Books you know you’re never going to read
July 18, 2014 | 2:25 pm
By Joanna Cabot
Our friends at Book Riot have another fun booklist up today—Susie Rodarme writes about the 12 books she knows she’s never going to read. From the article:
“Obviously, if I don’t think I’m going to like a book, I won’t put it on my TBR; sometimes, though, there are books that are super-popular and thought very highly of and that look really good that I will unfortunately never get around to reading. And sometimes? Even though the books and I match on paper (heh), I just don’t want to read them, for reasons. Maybe irrational reasons. Probably irrational reasons.”
She thing goes on to enumerate 12 books in her collection that she just knows are not going to happen for her. Don’t we all have such a list? Here are my ‘books I am never going to read.’ Share yours in the comments!

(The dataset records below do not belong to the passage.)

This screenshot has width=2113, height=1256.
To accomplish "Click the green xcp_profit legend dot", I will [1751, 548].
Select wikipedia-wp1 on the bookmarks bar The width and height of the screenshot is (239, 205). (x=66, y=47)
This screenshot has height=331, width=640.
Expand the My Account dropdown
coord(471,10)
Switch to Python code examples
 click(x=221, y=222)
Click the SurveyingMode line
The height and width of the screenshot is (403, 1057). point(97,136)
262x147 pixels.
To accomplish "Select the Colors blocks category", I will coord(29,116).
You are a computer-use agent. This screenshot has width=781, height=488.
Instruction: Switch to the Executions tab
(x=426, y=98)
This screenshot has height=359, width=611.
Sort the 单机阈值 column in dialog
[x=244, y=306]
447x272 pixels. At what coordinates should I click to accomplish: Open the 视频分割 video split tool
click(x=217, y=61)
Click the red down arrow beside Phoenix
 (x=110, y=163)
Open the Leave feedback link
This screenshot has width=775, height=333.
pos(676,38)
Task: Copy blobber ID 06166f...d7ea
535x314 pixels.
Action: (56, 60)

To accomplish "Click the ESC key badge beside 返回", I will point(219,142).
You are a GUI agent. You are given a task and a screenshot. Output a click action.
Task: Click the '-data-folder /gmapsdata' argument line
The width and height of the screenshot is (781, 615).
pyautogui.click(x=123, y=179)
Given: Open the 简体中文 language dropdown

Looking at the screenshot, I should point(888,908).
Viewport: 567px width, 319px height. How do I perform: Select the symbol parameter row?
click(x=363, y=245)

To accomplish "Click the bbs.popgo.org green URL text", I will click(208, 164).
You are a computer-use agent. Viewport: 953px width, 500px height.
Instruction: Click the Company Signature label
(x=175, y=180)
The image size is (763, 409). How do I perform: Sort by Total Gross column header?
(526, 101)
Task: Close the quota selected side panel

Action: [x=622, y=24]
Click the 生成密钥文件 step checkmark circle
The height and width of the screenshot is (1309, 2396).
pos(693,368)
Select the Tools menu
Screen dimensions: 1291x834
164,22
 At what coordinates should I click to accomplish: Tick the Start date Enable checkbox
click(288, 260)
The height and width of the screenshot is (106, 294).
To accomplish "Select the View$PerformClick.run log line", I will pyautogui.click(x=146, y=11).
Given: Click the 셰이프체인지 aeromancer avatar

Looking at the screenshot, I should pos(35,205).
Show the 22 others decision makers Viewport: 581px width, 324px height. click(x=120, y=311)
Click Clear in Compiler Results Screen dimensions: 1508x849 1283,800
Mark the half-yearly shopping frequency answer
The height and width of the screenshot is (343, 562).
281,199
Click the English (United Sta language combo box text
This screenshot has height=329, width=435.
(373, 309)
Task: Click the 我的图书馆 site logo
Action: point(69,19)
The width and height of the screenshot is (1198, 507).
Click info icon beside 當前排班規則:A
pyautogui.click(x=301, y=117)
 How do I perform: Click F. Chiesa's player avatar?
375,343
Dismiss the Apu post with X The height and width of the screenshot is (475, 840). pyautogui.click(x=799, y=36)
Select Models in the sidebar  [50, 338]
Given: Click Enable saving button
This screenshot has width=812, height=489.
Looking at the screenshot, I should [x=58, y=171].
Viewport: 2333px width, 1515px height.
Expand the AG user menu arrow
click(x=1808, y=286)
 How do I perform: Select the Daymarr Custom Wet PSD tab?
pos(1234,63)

1) The Lord of the Rings. I agree with Rodarme on this one. People rave about it, it sounds like a cool read, and was a pioneer in its genre. I just can’t get into it though. Every time I have tried, I have bailed after the first chapter or so.
2) Sarah’s Key by Tatiana de Rosnay. I got as far as what I presume to the big plot event in this Holocaust story before bailing because it was too depressing. I’m sure I would have nightmares if I finished this one.
3) Middlemarch by George Eliot. I had a favourite professor in university who once told me this book was the single greatest novel ever written. It just didn’t do it for me and I bailed after less than 20 pages. I periodically feel like I should try again, but I always find something else to read.
4) The Mysterious Affair at Styles by Agatha Christie. Another which has been tried, and abandoned, multiple times. It’s one of the few Christies which has gone into the public domain, so I suppose that is why I picked it up. But when I do Christie, it seems I can only manage the Miss Marple ones. Hercule Poirot’s first case never seems to hold my attention.
5) Shakespeare’s Histories. I love Shakespeare, and have read most of the comedies and tragedies. But I can’t seem to wrap my head around the histories. They all have such similar names, I can’t keep straight which one is which, and I don’t yet know enough about the actual historical events he wrote about to use that as a guideline. No more Richards and Henrys for me!
6) The novels of Cory Doctorow. I read his blog, and I enjoy his short stories, but big novels always seem one level above my technological comfort level as a ‘sci-fi light’ reader. I have read one or two of them and just don’t enjoy them. I don’t think I will read any more of them.
7) Everything Is Illuminated by Jonathan Safran Foer. I have probably loaded this one onto my reader half a dozen times, tried the first chapter or two and marvelled at the cleverness, then failed to go back and read more. I don’t know why. For whatever reason, this book just doesn’t seem to ‘take’ with me.
8) A Fine Balance by Rohinton Mistry. The Beloved’s mother loves books set in India, and this book is an award-winner in Canada, was picked by Oprah and is Very Famous for a Canadian book. But…it’s so long! It’s sooooo long! I always pass it by on my Kindle list figuring I’ll go back to it once I catch up on my backlog a little, and then that never seems to happen.
9) Jewish Literacy by Joseph Telushkin. I am greatly enjoying one of Telushkin’s other books this year, but this one is just so dry to me. He tries to summarize, in chronological order, every facet of Judaism, from the holy books to more modern history. It’s just so plodding and dull. I can’t explain it. I have tried three times to read it, even to read it as just one chapter a day and get through it for the knowledge, but I can’t do it. I dread opening this one up and have never gotten past the Bible chapters.
10) The Canterbury Tales. I have the very nice modern translation by Peter Ackroyd, and it hasn’t helped. I have yet to make it past the prologue.
So those are my top ten. What books are you share you will never finish?